Europa von unten

Ein Gespräch mit Rahim Burhan, Roberto Ciulli und Helmut Schäfer über das Roma-Theater „Pralipe“ in Mülheim  ■ Von Gerhard Preußer

Seit Januar diesen Jahres gastiert das Roma-Theater „Pralipe“ aus Skopje in Deutschland. Es wurde eingeladen vom Theater an der Ruhr in Mülheim, mit finanzieller Unterstützung des Landes Nordrhein-Westfalen. Neben Federico Garcia Lorcas „Bluthochzeit“ zeigte „Pralipe“ auch eine Inszenierung von Peter Weiss „Marat/ Sade“. Roberto Ciulli, der Leiter des Theaters an der Ruhr, will die Roma- Truppe fest in sein Theater integrieren.
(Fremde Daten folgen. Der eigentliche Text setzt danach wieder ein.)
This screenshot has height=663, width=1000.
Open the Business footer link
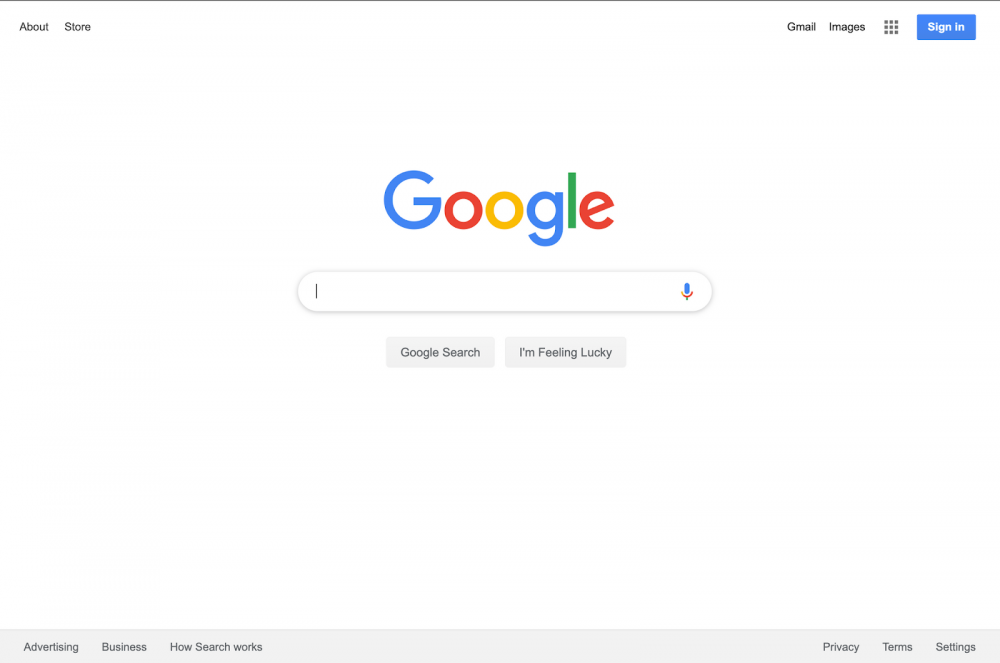click(124, 647)
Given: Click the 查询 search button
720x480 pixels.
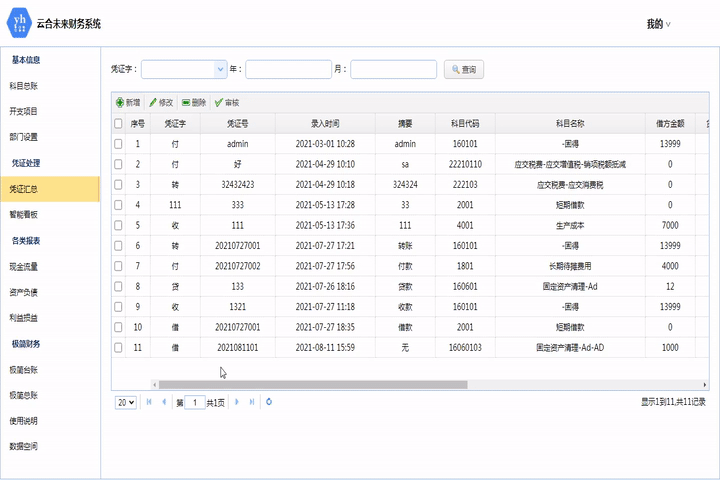Looking at the screenshot, I should tap(465, 69).
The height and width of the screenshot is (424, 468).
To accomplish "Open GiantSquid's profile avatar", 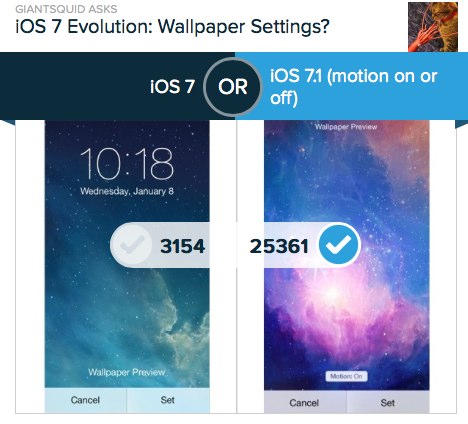I will click(433, 27).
Gerhard Preußer sprach darüber mit ihm, seinem Dramaturgen Helmut Schäfer und Rahim Burhan, dem Leiter des Roma-Theaters „Pralipe“.

Gerhard Preußer: Welche Bedeutung hat das Theater „Pralipe“ für die Kultur der Roma?

Rahim Burhan: Wir spielen alle Stücke in Romanes. Viele Texte werden bei uns zum ersten Mal in die Roma-Sprache übersetzt. Wir haben bewiesen, daß man Sophokles genauso in Romanes spielen kann wie in allen anderen Sprachen. Das fand man erstaunlich. Daran haben wir wieder gemerkt, wie unbekannt unsere Kultur hier in Europa ist. Es hat uns sehr geschmerzt zu sehen, wie unsere Kultur hier in Europa auszusterben beginnt. Unser Ziel ist, die Roma-Kultur hier zu bestärken und der europäischen Bevölkerung den Sinn der Roma-Kultur zu zeigen.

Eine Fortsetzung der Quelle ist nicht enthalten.